__INFORMATION GIVEN__.
···
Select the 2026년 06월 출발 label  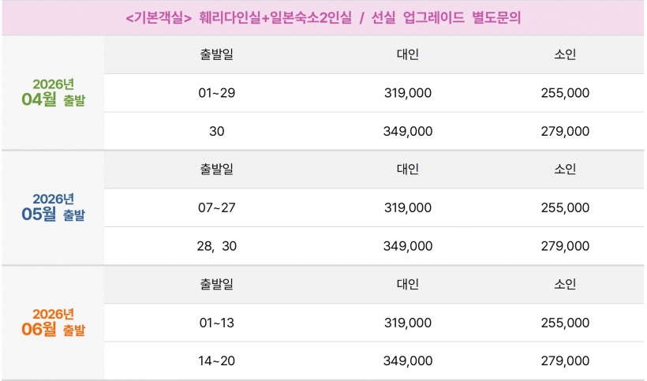(54, 323)
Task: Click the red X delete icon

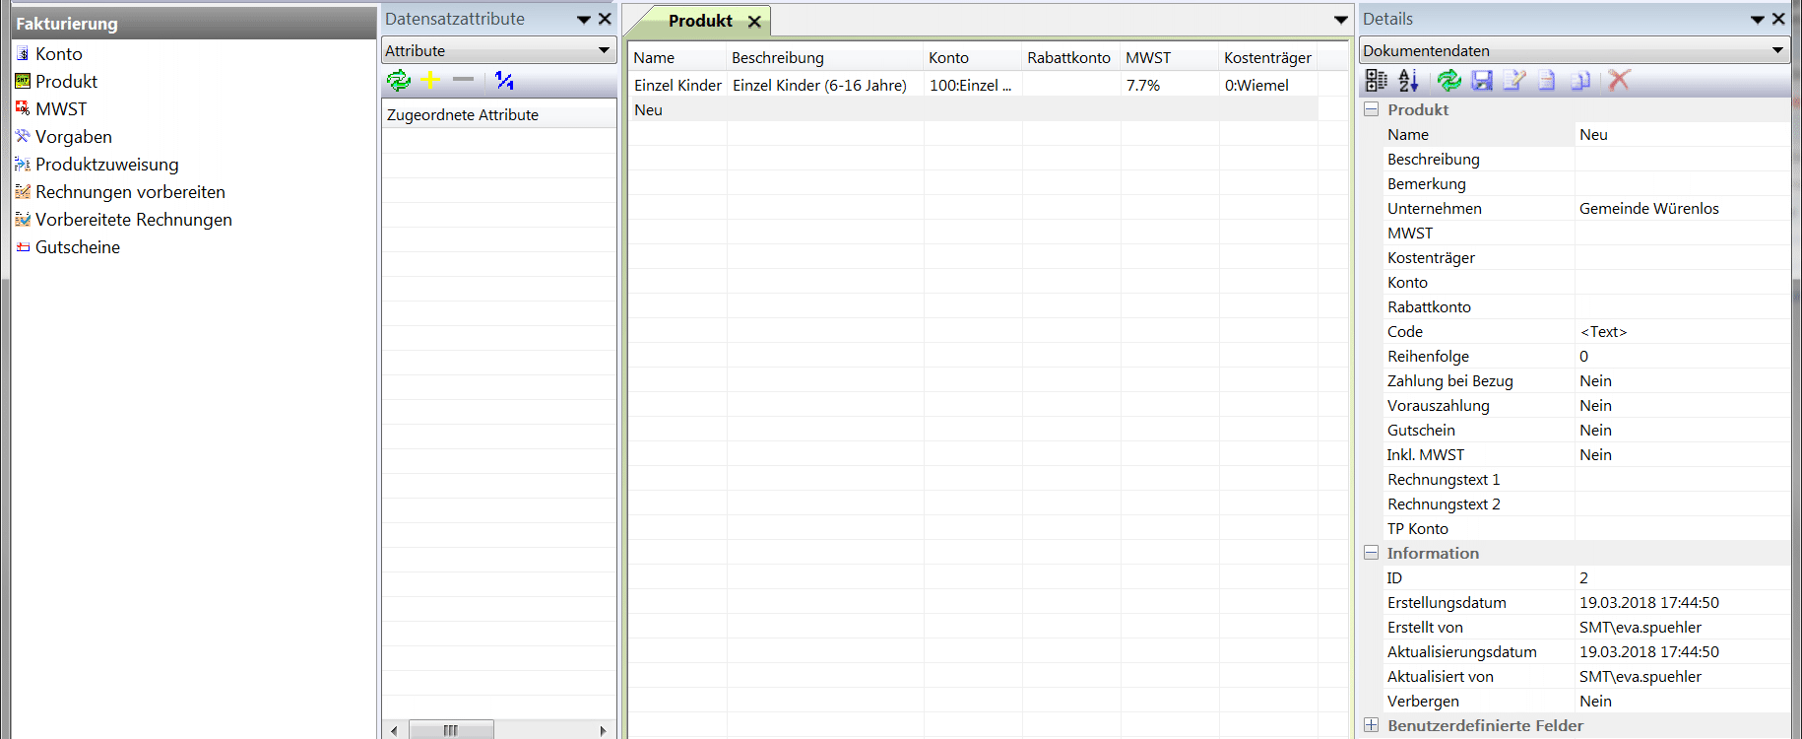Action: (x=1619, y=80)
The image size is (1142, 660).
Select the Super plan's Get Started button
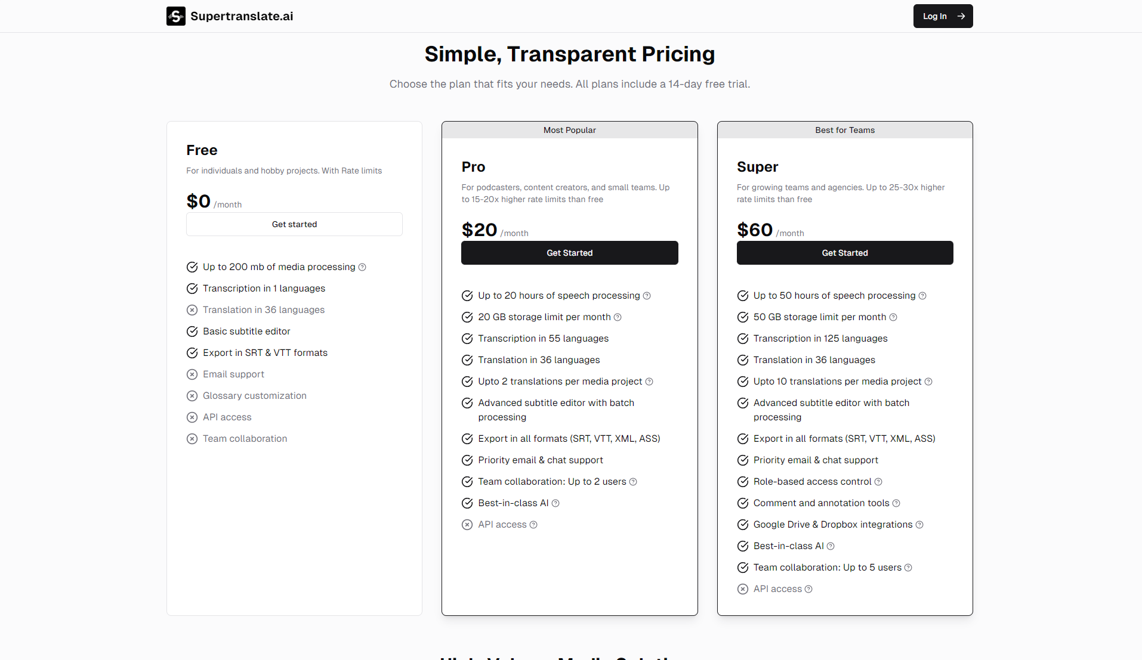tap(845, 252)
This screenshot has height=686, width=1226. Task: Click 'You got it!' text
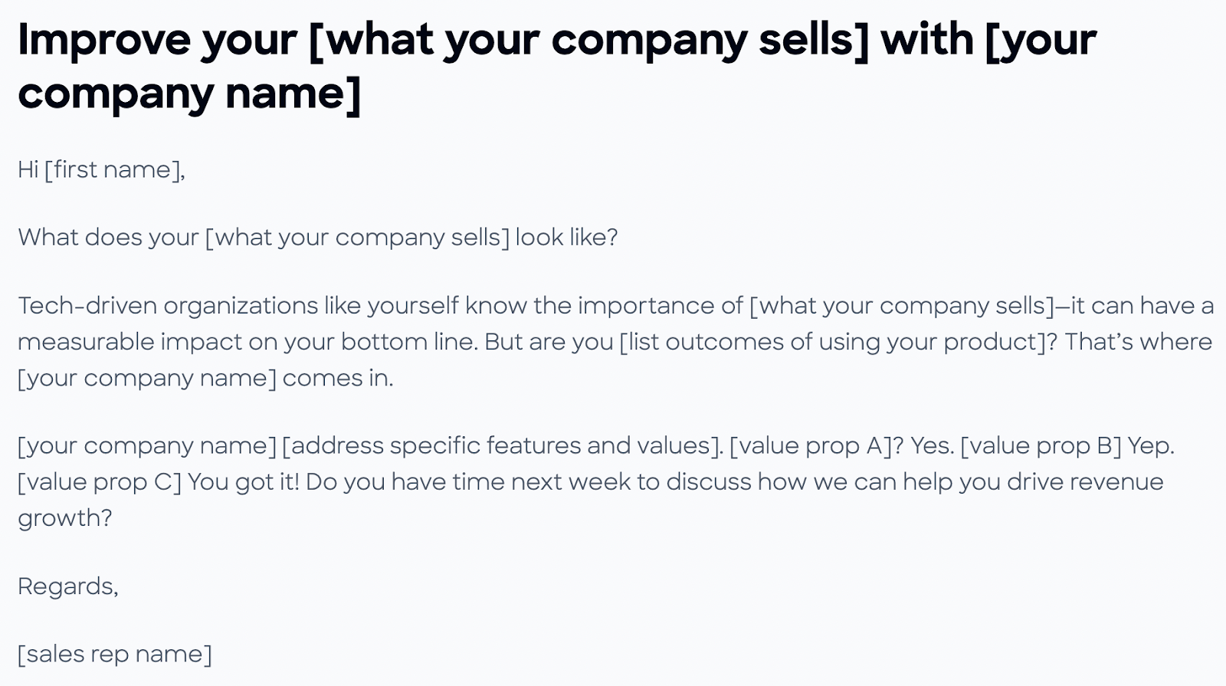(x=244, y=482)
···
__WHAT YOU WILL DO__. Skip the pictures and copy exactly the lines from the one containing "Select the Super plan's Get Started button" through the end of the material, both ends included.

__OUTPUT FOR THIS TASK__.
Select the Super plan's Get Started button
tap(845, 252)
This screenshot has height=686, width=1226. Task: Click 'You got it!' text
(x=244, y=482)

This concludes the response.